Nostalgic handcuffs. Historic illusions. Imaginary lines.

The past needs releasing.

Because what we call memory is mostly a story kept alive by repetition: images, ideas, names, nations, narratives.

And birthdays? One of the most powerful anchors of identity.

We light candles for someone who was never born.
Sing songs to a story that keeps changing.
Celebrate another lap around the sun of… what, exactly?

The body that replaces itself every seven years?
The name that was chosen before you could speak?
The personality that shifts with mood and context?

All images... layers of meaning piled on top of
what you actually are.
None of it real.

We have an image of ourselves.
That image compares, judges, maintains, improves.
And because we carry that image, we create images of others.

We don’t perceive reality directly...
we perceive a version our mind has created by layering images.

So, we relate to each other’s avatars... the images we hold of ourselves and everyone else.

We become mimetic machines, making copies of copies of copies... layered and filtered through culture, family, media.

And all of it reinforced, year after year, every time we say: “Happy Birthday.”

I used to think birthdays mattered.
Another year wiser. Another year closer to becoming someone worth celebrating.

But now I see: the one we celebrate was never here to begin with.

Just awareness, playing dress-up in the costume of “me.”
Just presence, pretending to age.
Just being, convinced it needs a story to become.

We don’t celebrate you... we celebrate your avatar.
The carefully curated version.
The one with achievements and goals.
The one who has “made it” or is “working on it.”

But what about the one who’s aware of all that?
What about the one reading these words right now?
When was that one born?

Take a moment. Actually look.
Can you find the birthday of awareness itself?

The moment when seeing began?
The anniversary of when you first knew you existed?

You can’t.

Because it was never born.
Because it will never die.

What we call “you” is just the echo of attention, curving back on itself and mistaking the loop for a person.

We’ve learned feelings, emotions, thoughts.
We didn’t arrive with them. We don't need them.

No baby has them. They vanish in deep sleep.
And fade in flow.

They are the reaction of the image.

A temporary mist... a conditioned tint we've learned to apply, repeated till it became habit.

That’s what we lose when we worship the image:
the direct experience of being.

So this year, no cake for the character.
No candles for the concept. No songs for the story.

Instead: a quiet recognition.

What’s here before the birthday began?
What remains when the celebration ends?

We call it emptiness. Or nothing.
But those are just words...
symbols to try and capture the inexplicable.

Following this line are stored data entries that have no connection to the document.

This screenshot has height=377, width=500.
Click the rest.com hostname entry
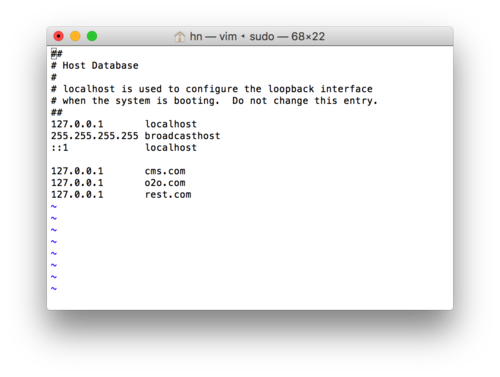pos(168,195)
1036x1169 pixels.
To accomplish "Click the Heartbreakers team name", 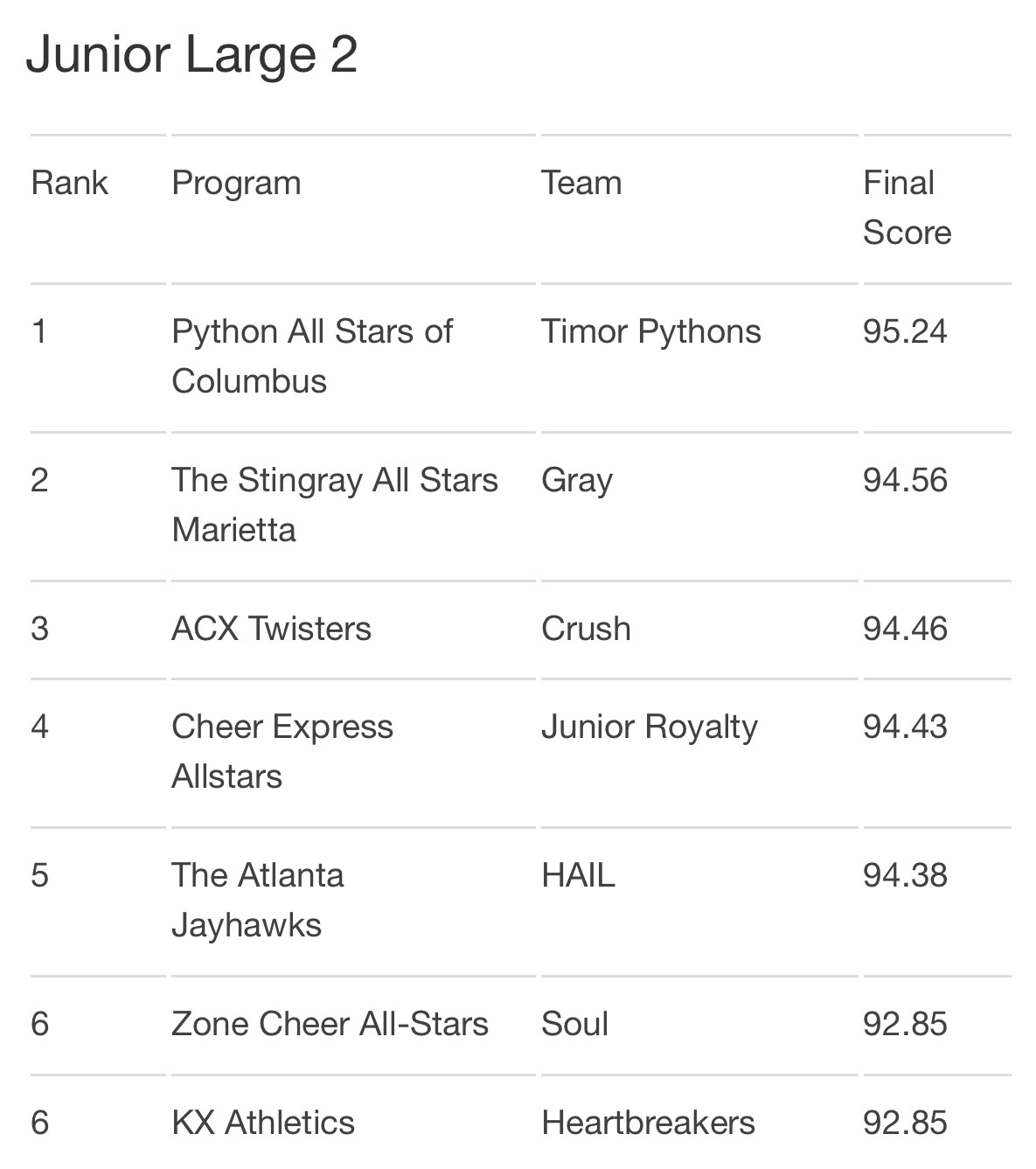I will pos(648,1123).
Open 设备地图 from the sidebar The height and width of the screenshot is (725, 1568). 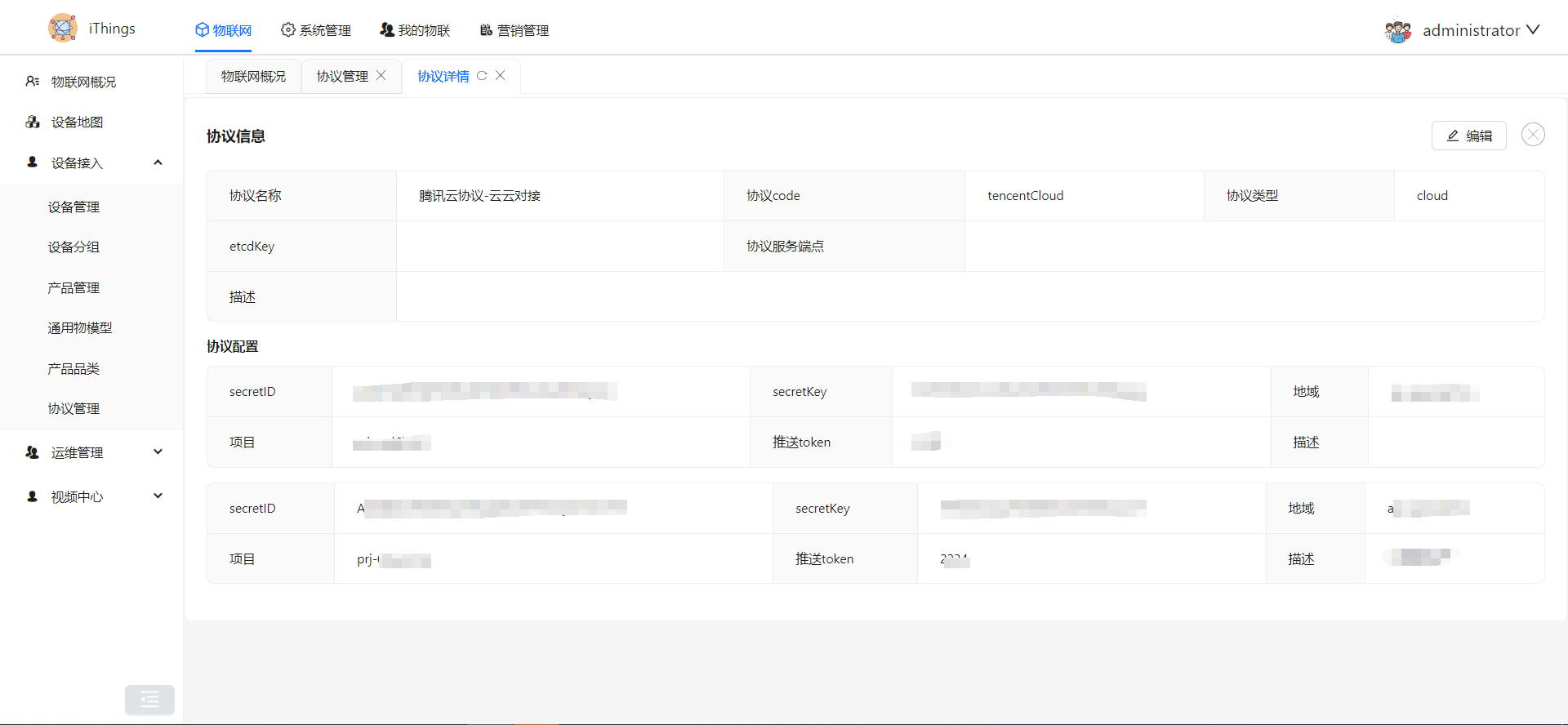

Call it what you want, it doesn't change.
The aware presence that was never young,
never old, never born.

You think you’re another year older.
But you were never a year anything.

You think you’re celebrating life.
But you are life, appearing to celebrate.

You think there’s someone here having a birthday.
But there was never anyone here at all.

Only this. Only now. Only the seeing of it.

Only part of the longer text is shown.